Con árboles, abono y herramientas, ayer un grupo de habitantes de la ciudad de Oaxaca acudió al Cerro del Crestón para reforestar parte de la reserva ecológica y área natural protegida, la cual fue decretada en 1992.
Sin embargo, sus intentos por plantar en el área que aún no ha sido urbanizada, pero sí dividida en lotes, fueron impedidos por personas que en diversas ocasiones han asegurado ser propietarias del cerro y que han cuestionado los esfuerzos de la sociedad civil por proteger este pulmón de la ciudad.
Aunque al final se logró un consenso para no confrontarse como sociedad sino exigir a las autoridades que garanticen el derecho a un medio ambiente sano y el de propiedad, la actividad de reforestación no logró concretarse.

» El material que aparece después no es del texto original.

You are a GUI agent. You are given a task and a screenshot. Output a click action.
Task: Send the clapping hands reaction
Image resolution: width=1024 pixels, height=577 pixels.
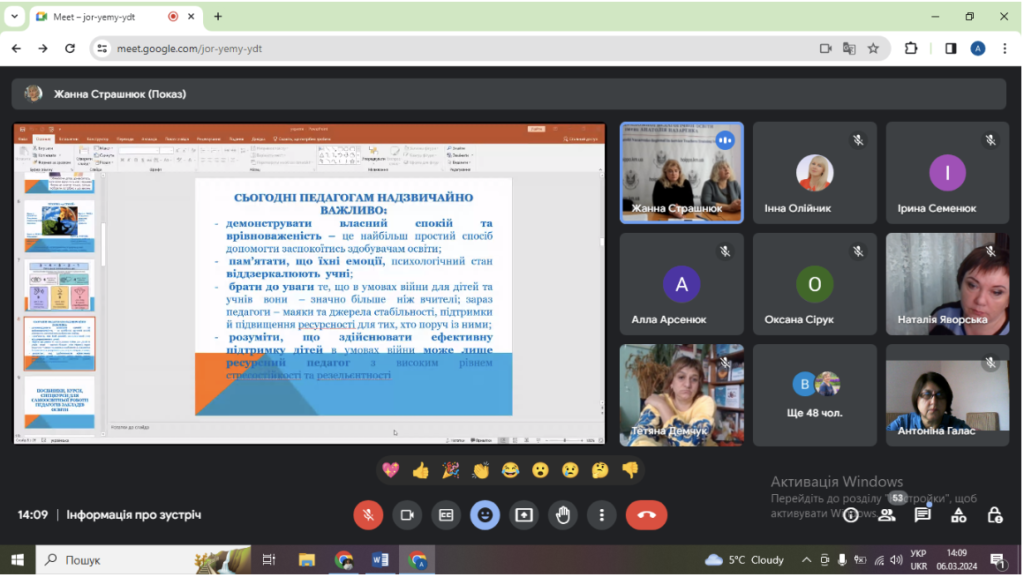point(481,470)
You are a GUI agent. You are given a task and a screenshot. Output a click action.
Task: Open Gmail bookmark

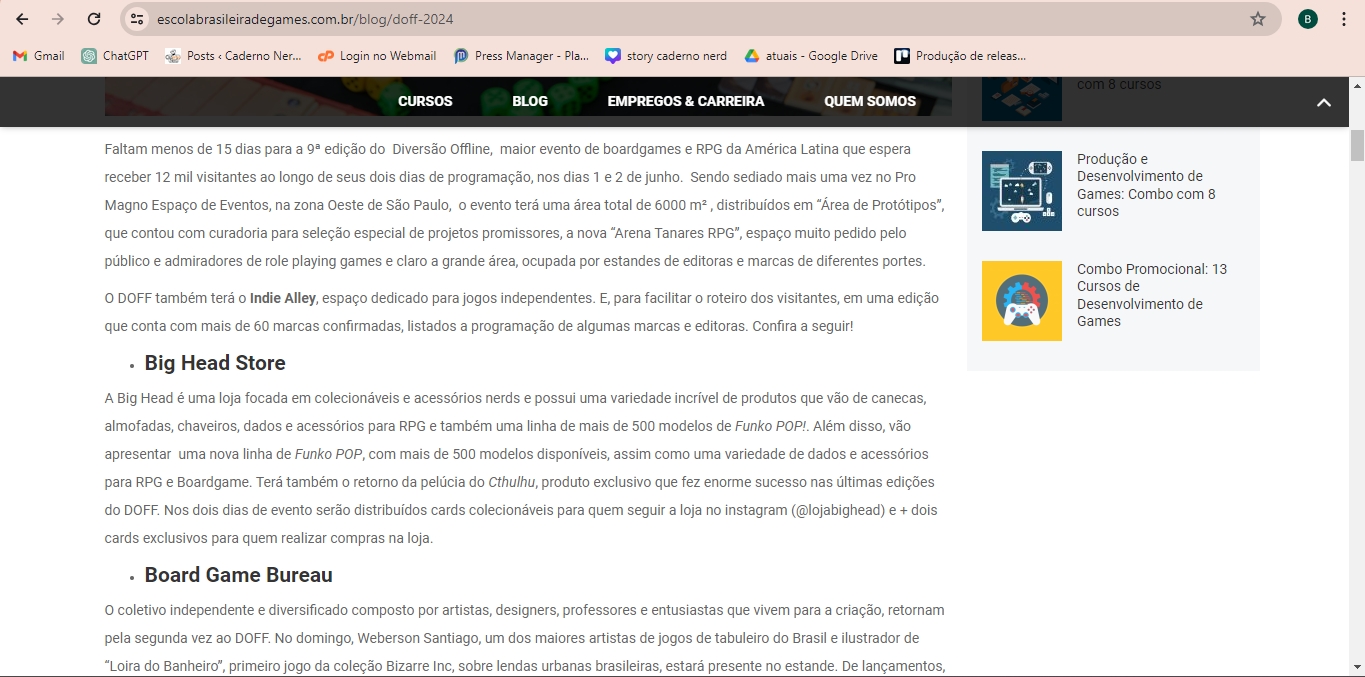39,56
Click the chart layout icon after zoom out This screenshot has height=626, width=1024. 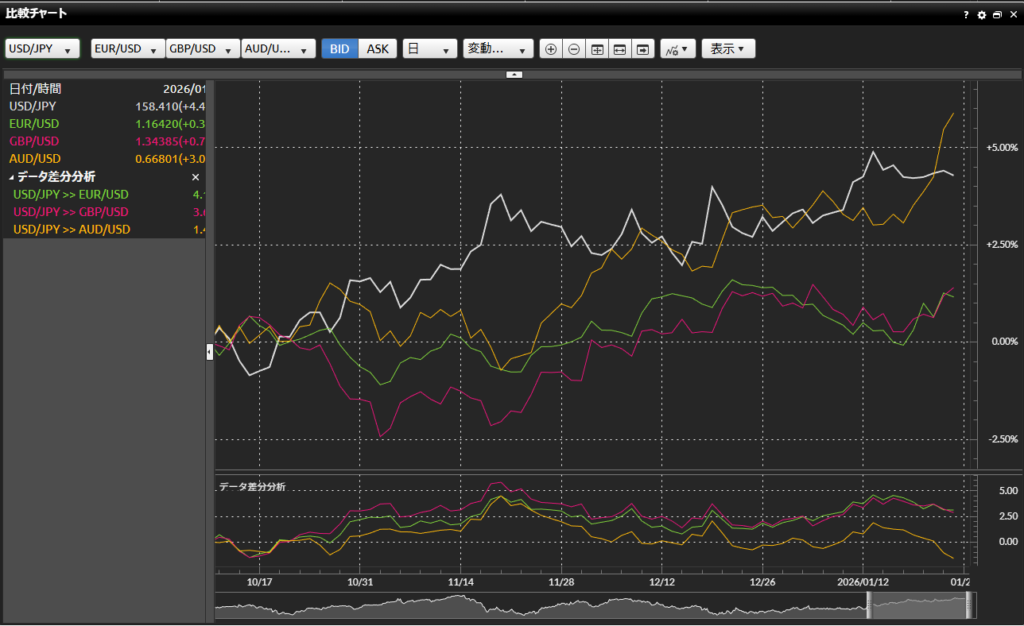click(597, 49)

Hasta ahora, y aún con los instrumentos jurídicos que el gobierno estatal y el del ayuntamiento de Oaxaca de Juárez han firmado y decretado, se mantiene el conflicto por esta reserva ecológica y área natural protegida; la indefinición de los gobiernos mantiene un clima de confrontación entre la población.
El último caso de confrontación ocurrió ayer entre la cruz y las antenas del Crestón, en donde jóvenes y adultos acudieron con la intención de plantar árboles para reforestar el área donde hay pastizales y algunos arbustos. A los pocos minutos llegaron los presuntos propietarios, además de un par de policías municipales.
Al señalar hacia las antenas y el área rumbo a la cruz blanca, el grupo de al menos tres presuntos propietarios y representantes de otros, dijeron que la zona en que se pretendía reforestar es propiedad privada y que no se permite la reforestación en estos momentos. Además de que están en espera de que el ayuntamiento habilite las ventanillas de atención para regular sus propiedades, aunque aseguraron que cuentan con títulos y han pagado predial.
A pesar de los letreros sobre la zona de reserva y lo que señalan que permitido o no en ella, en el Crestón hay varios lotes delimitados, un tanque de almacenamiento de agua que fue construido por el gobierno estatal hace años, el Centro de Investigaciones y Estudios Superiores en Antropología Social (CIESAS) y varias casas en lo que es parte del polígono y que las autoridades estatales han señalado como la zona invadida en más de 30 años a falta de la delimitación.
Según lo dicho por la Secretaría de Medio Ambiente, Biodiversidad, Energías y Sostenibilidad, de las 1,239 hectáreas de la reserva el 31 por ciento ya está urbanizada y que el acuerdo del cabildo del 29 de julio es parte de un convenio para coadministrar la zona urbanizada.